Cell wall xyloglucan (XyG) is composed of a β(1,4)glucan backbone that is substituted on position 6 by Xyl residues in a regular pattern. Usually, 75% of the backbone Glc units are substituted, but lower substitution patterns have been observed in solanaceous plants and rice. Some Xyl residues are substituted with Gal residues and some of them contain Fuc residues (for reviews see refs. 6 and 7). The biosynthesis of this major hemicellulosic polysaccharide in dicots and nongraminaceous monocot cell walls (≈25% of total primary cell wall) involves at least four biosynthetic enzymes, namely α-fucosyltransferase, β-galactosyltransferase, α-xylosyltransferase, and β(1,4)glucan synthase. Isolated microsomal membranes can synthesize the core of XyG with UDP-Glc and UDP-Xyl as sugar donors (8–11). However, most of the ability to synthesize XyG is lost when microsomal membranes are treated with detergent. One explanation for the loss of activity after solubilization is that XyG synthesis requires cooperative action between α(1,6)xylosyltransferase and XyG β(1,4)glucan synthase, which are thought to form a complex in Golgi membranes. Thus far, the number of the transferases required to form the XyG core and the mechanisms for their cooperation are still unknown. Thus, to understand the XyG biosynthetic process the genes for α(1,6)xylosyltransferase and/or XyG β(1,4)glucan synthase enzymes must be identified. In this report we describe a biochemical assay that allows detection of α-xylosyltransferase activity after its solubilization with detergent.
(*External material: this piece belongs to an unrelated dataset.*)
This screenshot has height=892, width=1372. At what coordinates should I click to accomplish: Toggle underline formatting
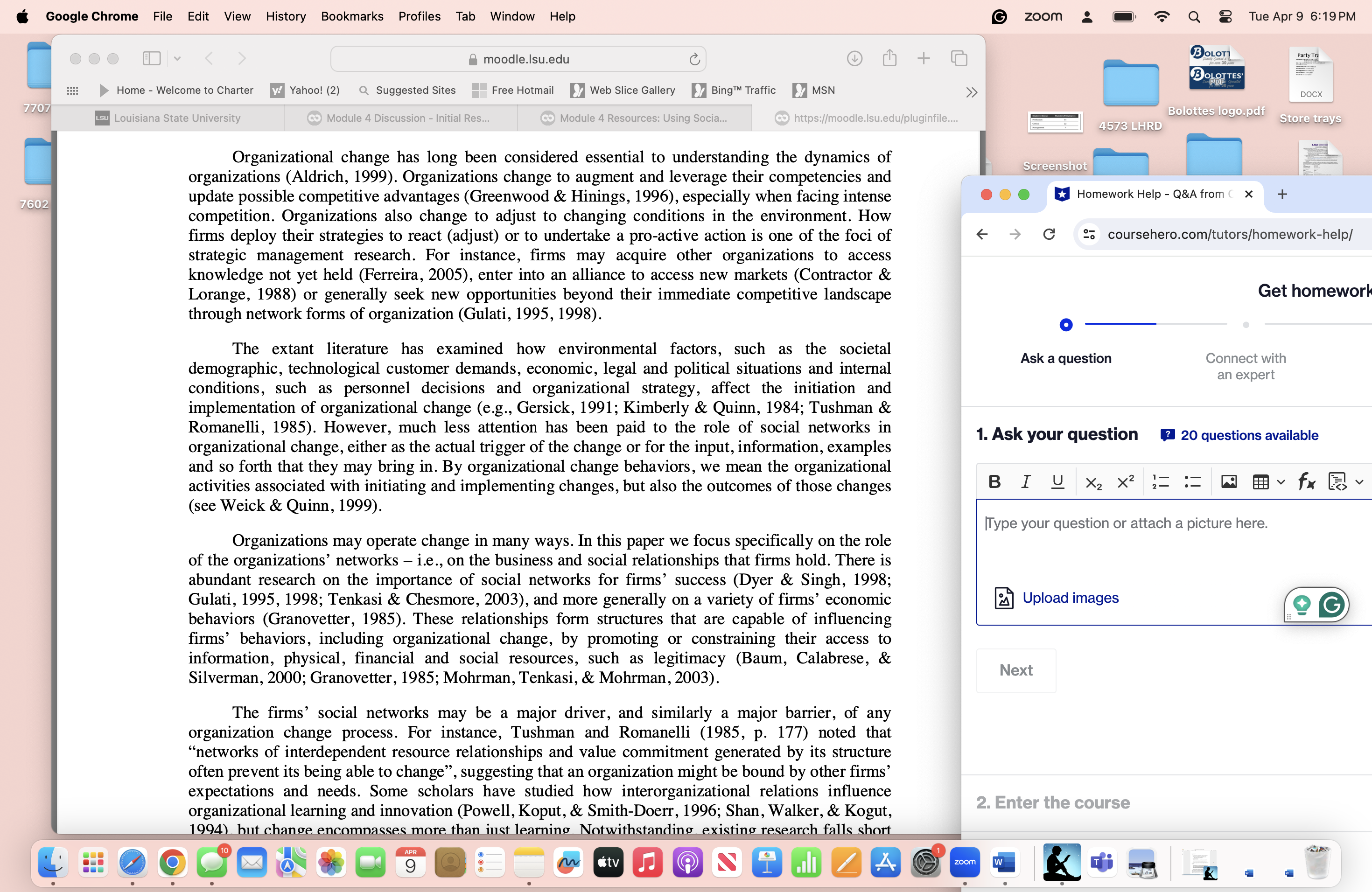(x=1057, y=481)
This assay was used to screen candidate genes from Arabidopsis, for possible identification of genes encoding α-xylosyltransferase activity. We identified one gene, the product of which possessed α-xylosyltransferase activity and provided preliminary evidence that it is involved in XyG biosynthesis.
Materials and Methods
Chemical and Plant Material.
UDP-[14C]Xyl (0.925 GBq/mmol), UDP-[14C]Glc (11.21 GBq/mmol), and UDP-[14C]Gal (10.3 GBq/mmol) were purchased from NEN. UDP-Xyl, GDP-Glc, UDP-Glc, β-glucosidase (EC 3.2.1.21), all detergents, malto- and cello-oligosaccharides, Dowex 1-X80 resin, and Driselase were purchased from Sigma. More recently UDP-Xyl was made available by CarboSource (see WallBioNet at http://xyloglucan.prl.msu.edu). Bio-gel P2 was from Bio-Rad. Trichoderma sp. cellulase, tamarind XyG, carboxymethyl-cellulose 4M (CMC), and manno-oligosaccharides were from Megazyme International (Bray, Ireland). Driselase was solubilized by stirring 1 g of the dry powder in 2 ml of sodium acetate buffer (pH 5) containing 0.7 M NaCl. After centrifugation (15,000 × g, 10 min, 4°C), the supernatant was filter-sterilized before use. The α- xylosidase from Sulfolobus solfataricus (XylS; at 0.05 units/mg protein) was a gift from M. Moracci (Institute of Protein Biochemistry and Enzymology/Consiglio Nazionale delle Ricerche, Naples) and was prepared by expressing the cDNA of an XylS in Escherichia coli and purified by heating steps at 55, 75, and 80°C for 30 min and centrifugation as described in ref. 12. β-Glucosidase (≈1.4 units/mg) is from the thermophilic bacterium Caldocellum saccharolyticum and was overproduced in E. coli and purified (13). Garden pea seeds (Pisum sativum L. var. Alaska) were purchased from Olds Seed Company (Madison, WI). They were cleaned, sterilized, and grown in moist vermiculate in the dark as described (5).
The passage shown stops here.